>>

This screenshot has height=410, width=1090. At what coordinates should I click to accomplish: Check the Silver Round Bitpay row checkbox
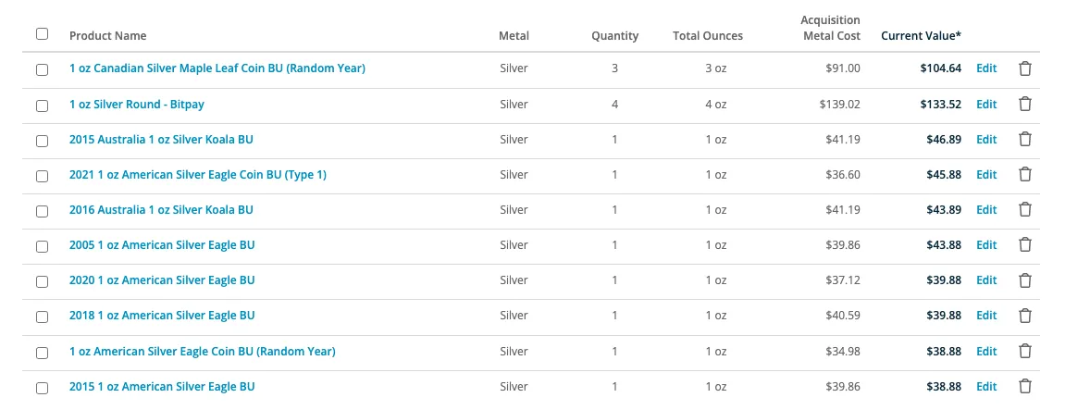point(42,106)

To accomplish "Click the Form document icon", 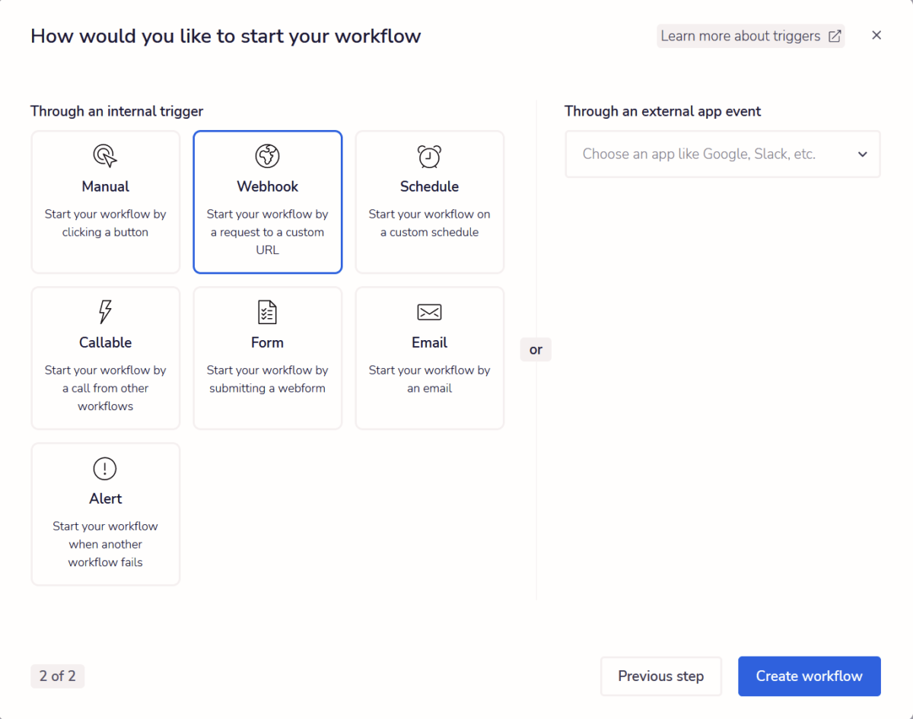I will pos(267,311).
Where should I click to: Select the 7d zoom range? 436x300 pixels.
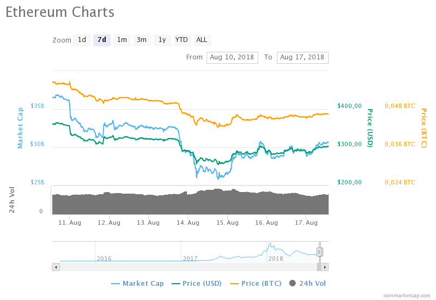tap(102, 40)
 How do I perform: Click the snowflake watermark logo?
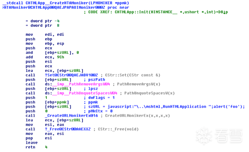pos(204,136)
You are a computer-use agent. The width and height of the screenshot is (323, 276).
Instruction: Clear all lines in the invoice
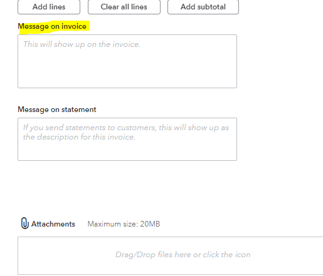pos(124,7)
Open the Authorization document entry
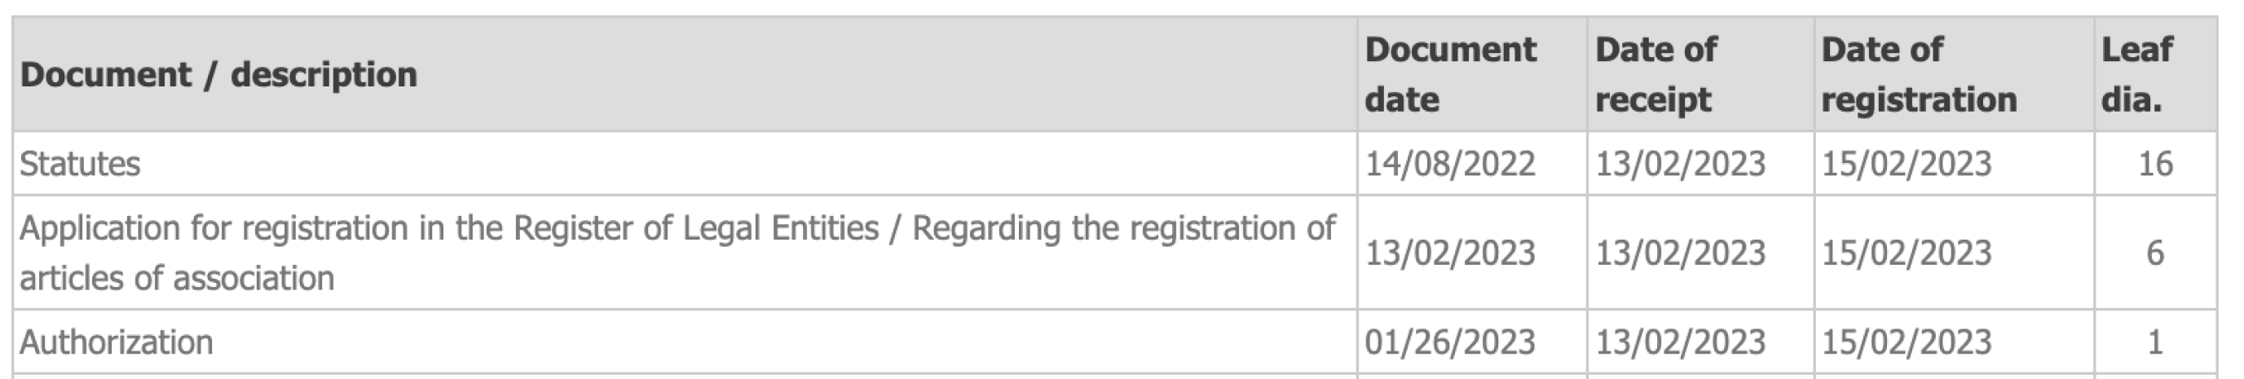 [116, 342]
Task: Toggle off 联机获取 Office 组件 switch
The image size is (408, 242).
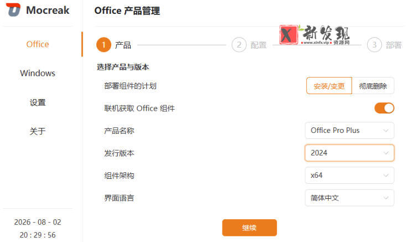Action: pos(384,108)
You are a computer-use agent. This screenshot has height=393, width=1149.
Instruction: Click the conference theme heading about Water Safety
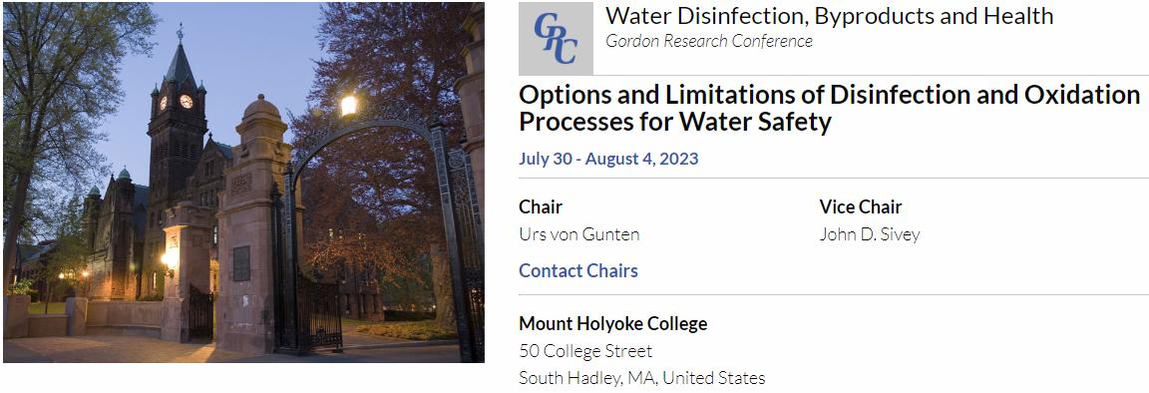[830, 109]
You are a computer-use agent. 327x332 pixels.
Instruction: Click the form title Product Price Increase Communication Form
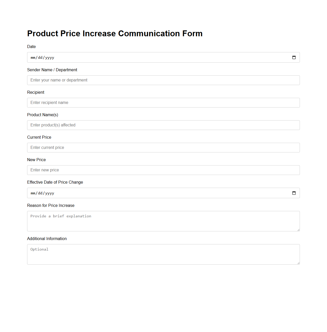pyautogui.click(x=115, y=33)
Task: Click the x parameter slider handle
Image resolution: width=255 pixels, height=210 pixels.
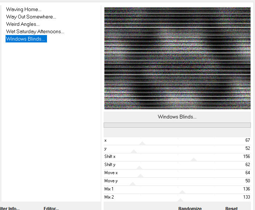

<<

What you have to do: Print once more, exactly, the lines from the one with "Task: Toggle off 联机获取 Office 组件 switch" through the last line of the data, both ends included, without any pictures.

Response for this exercise:
Task: Toggle off 联机获取 Office 组件 switch
The image size is (408, 242).
Action: pos(384,108)
You are a computer-use agent. This screenshot has height=393, width=1149.
Instruction: Click the conference theme heading about Water Safety
[830, 109]
You are a computer-use agent. 327x332 pixels.
Instruction: Click the form title Product Price Increase Communication Form
pyautogui.click(x=115, y=33)
Task: Click the x parameter slider handle
Image resolution: width=255 pixels, height=210 pixels.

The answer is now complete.